━━━━━ Dataset records

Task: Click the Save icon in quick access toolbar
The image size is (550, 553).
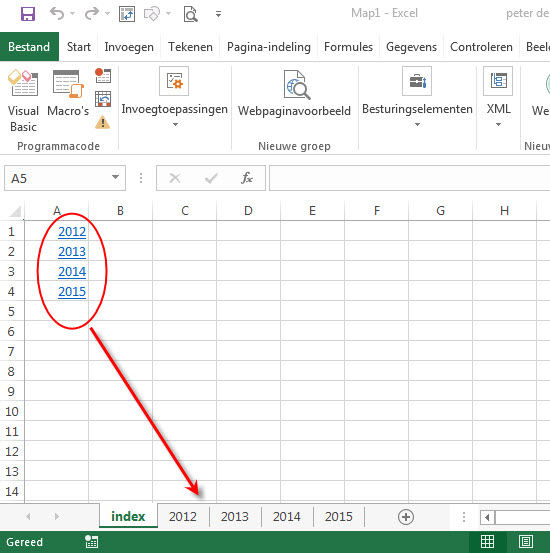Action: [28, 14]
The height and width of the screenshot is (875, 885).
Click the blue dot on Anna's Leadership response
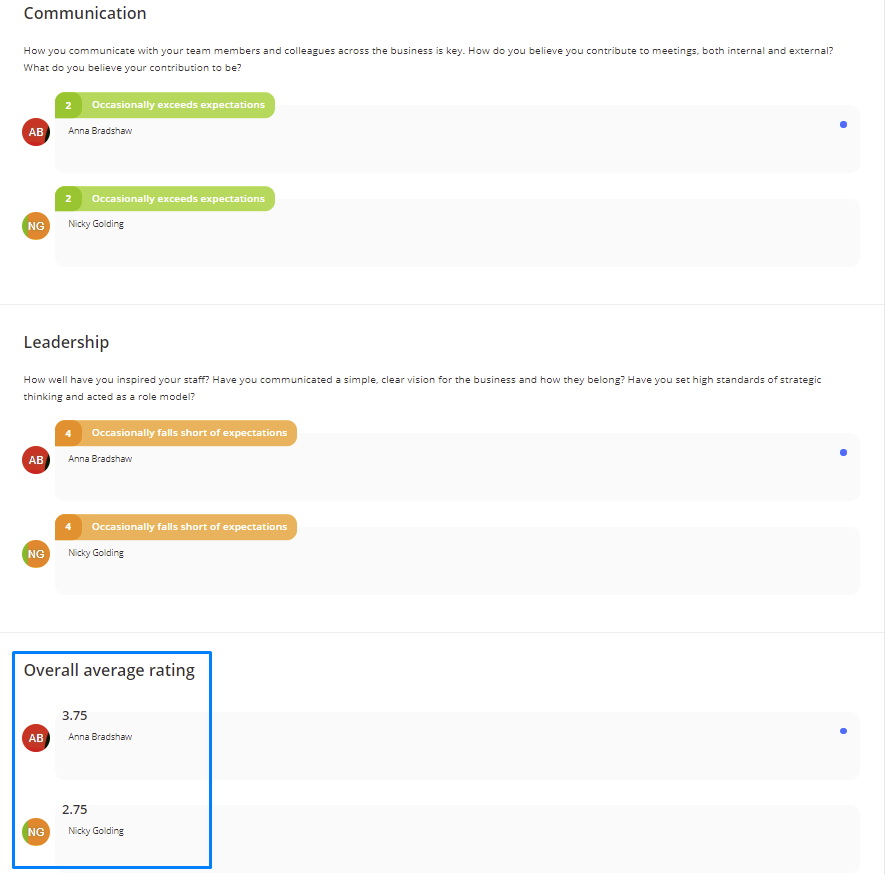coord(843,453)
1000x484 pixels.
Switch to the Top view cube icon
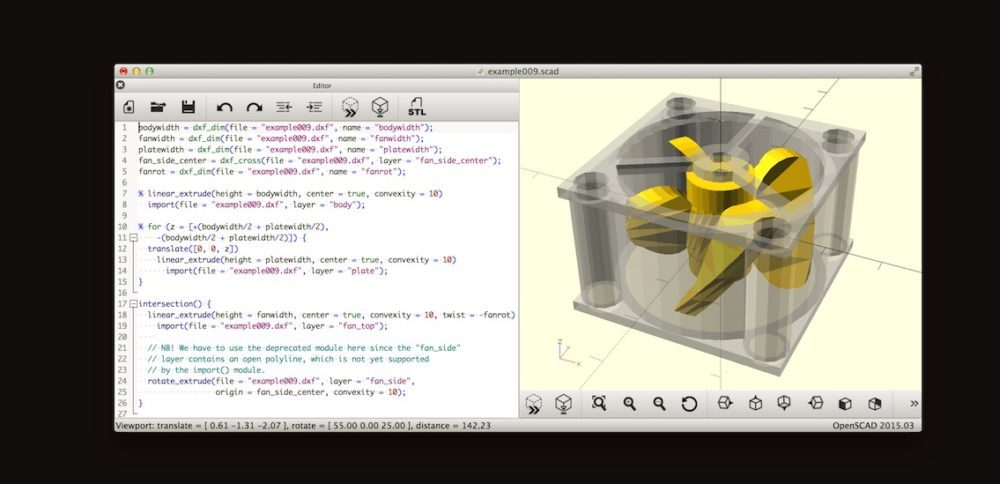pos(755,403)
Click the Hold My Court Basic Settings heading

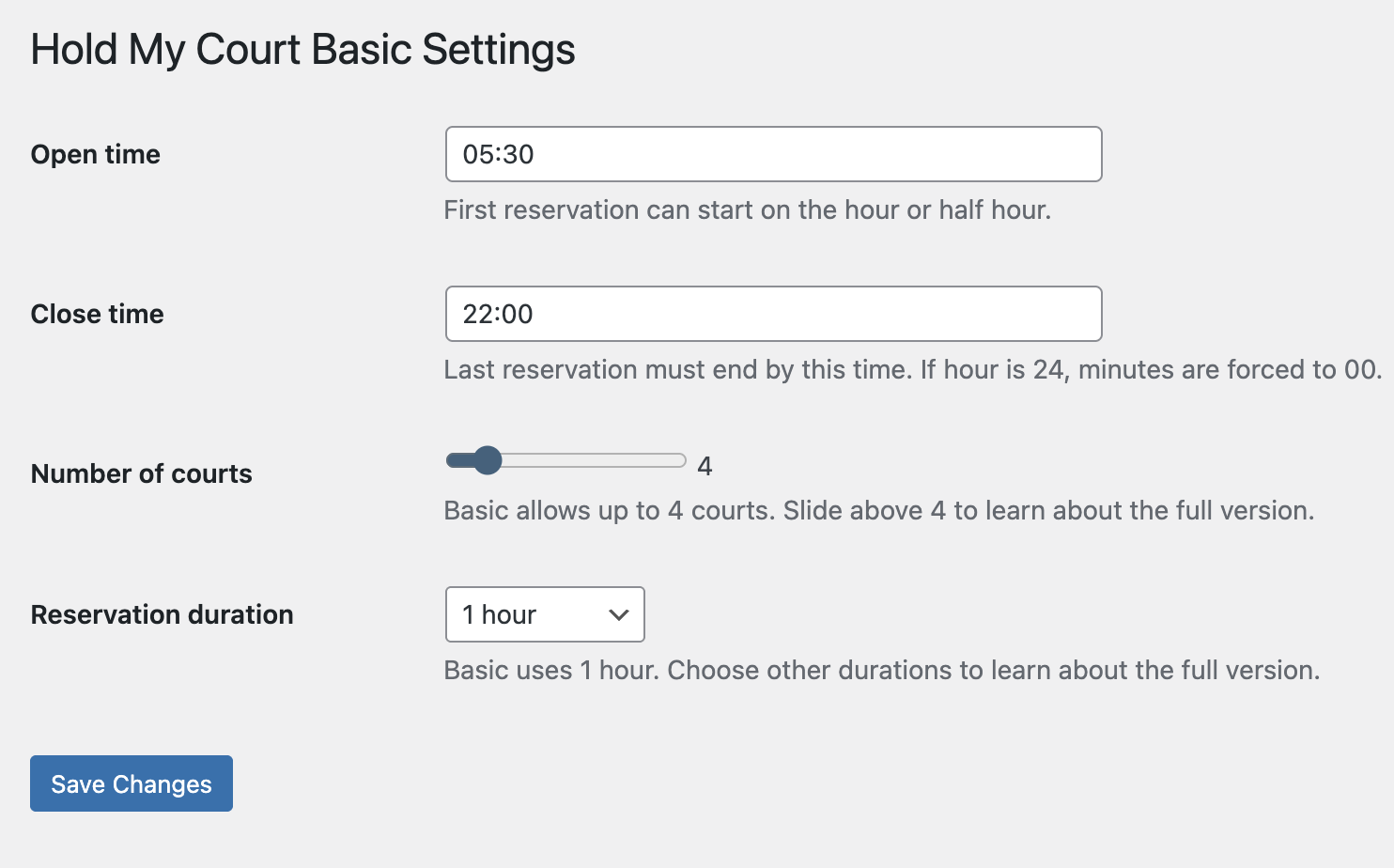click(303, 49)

━━━━━━━━━━

### [Instructions to follow]
Output the material above as a Markdown table with the columns Row and Line, giving each non-blank line its own numbered row. Leave the pictures out.

### [Answer to this problem]
| Row | Line |
|---|---|
| 1 | Task: Click the Save icon in quick access toolbar |
| 2 | The image size is (550, 553). |
| 3 | Action: [28, 14] |
| 4 | The height and width of the screenshot is (875, 885). |
| 5 | Click the blue dot on Anna's Leadership response |
| 6 | coord(843,453) |
| 7 | 1000x484 pixels. |
| 8 | Switch to the Top view cube icon |
| 9 | pos(755,403) |
| 10 | Click the Hold My Court Basic Settings heading |
| 11 | click(303, 49) |